Published by Jeff Leins on: December 2nd, 2009
Oscar-winning writer/director Roger Avary (Pulp Fiction, Killing Zoe) won’t be updating his Twitter account anymore with 140 character descriptions of life in jail. The Ventura County Sheriff’s Department got wind of his Tweets and last Thursday placed him behind bars for the remainder of his sentence.
The 44-year-old screenwriter was incarcerated starting October 25 after pleading guilty to felony manslaughter following a drunk driving crash that killed his passenger. He was serving time through the work furlough program that allowed him to leave the jail during the day and return to his cell before a night curfew.
“He really messed up,” Sheriff’s spokesman Ross Bonfiglio told the LA Times. “He could have done nine months out of a year sentence, and not even in lock up for killing someone. Now he is going to do the remainder of that time in county jail.”

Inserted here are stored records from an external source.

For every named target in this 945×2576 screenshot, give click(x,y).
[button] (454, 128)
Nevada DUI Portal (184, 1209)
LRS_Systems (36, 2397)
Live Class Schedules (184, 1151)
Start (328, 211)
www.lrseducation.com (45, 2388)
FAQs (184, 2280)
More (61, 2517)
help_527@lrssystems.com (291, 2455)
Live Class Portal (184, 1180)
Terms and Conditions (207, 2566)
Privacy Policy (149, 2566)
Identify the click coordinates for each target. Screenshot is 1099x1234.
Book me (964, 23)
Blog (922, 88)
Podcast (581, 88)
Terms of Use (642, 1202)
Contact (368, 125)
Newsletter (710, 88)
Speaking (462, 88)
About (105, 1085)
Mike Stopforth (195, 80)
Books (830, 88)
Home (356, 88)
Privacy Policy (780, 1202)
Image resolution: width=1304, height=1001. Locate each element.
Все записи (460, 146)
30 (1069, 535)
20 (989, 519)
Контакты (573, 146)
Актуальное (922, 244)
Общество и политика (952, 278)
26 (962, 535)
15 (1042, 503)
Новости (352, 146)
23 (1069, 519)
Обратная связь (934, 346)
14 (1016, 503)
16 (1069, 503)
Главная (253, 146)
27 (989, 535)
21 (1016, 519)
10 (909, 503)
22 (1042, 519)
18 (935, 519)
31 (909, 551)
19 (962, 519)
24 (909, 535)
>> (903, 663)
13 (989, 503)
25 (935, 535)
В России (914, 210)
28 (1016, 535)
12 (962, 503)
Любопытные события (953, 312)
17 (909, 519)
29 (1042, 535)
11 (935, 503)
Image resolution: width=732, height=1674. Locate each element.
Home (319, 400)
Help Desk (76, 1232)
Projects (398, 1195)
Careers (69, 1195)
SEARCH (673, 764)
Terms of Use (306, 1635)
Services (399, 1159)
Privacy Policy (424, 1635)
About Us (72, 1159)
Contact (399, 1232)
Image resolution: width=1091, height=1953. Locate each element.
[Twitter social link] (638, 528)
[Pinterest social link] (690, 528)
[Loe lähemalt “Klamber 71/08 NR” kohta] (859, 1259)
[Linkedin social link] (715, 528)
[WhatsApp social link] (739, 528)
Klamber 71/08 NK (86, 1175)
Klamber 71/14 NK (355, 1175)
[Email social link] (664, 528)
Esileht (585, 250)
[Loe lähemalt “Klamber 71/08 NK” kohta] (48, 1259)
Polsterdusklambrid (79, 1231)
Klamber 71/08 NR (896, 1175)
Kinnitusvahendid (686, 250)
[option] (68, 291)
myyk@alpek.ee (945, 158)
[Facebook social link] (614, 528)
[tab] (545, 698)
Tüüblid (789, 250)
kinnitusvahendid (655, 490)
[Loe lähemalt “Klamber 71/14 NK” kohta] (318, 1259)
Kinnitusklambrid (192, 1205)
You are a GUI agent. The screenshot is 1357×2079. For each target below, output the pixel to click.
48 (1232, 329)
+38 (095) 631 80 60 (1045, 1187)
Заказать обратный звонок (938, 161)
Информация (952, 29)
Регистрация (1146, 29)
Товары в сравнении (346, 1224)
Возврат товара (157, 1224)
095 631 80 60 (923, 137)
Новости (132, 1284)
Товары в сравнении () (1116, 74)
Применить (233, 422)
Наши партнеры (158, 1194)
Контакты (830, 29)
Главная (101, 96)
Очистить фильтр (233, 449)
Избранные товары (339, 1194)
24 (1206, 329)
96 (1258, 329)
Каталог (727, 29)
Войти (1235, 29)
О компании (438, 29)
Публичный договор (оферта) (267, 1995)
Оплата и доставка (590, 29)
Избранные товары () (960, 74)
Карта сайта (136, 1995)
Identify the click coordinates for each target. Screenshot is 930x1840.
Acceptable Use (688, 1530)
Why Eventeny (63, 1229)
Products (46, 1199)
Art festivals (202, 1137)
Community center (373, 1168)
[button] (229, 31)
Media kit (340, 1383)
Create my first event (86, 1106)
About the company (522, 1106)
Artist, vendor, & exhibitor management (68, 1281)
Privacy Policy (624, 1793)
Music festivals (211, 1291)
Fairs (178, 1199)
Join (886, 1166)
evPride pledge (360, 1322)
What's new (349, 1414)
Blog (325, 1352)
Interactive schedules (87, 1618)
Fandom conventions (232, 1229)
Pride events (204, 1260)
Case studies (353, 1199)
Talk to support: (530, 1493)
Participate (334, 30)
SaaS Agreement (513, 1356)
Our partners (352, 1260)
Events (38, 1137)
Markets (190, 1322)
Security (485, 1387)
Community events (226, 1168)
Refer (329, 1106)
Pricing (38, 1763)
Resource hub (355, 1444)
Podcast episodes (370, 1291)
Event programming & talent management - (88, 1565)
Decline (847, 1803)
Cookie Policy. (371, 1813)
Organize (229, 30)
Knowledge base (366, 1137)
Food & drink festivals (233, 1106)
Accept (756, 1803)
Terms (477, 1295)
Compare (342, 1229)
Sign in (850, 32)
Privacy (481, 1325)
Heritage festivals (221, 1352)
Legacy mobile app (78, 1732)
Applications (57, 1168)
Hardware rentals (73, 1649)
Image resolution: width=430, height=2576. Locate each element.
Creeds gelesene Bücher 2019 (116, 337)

Avary racked up at least 25 Tweets since he was placed in the program, describing himself as #34 and writing about strip searches, talks with other inmates, and jail lock-downs. The last update, posted on November 27 (after the transfer), was erased. Luckily Google’s Internet caching system preserved the message. “#34 is ‘rolled up’ to a higher security facility for exercising his first amendment rights. The truth he has discovered is too dangerous,” Avary tweeted.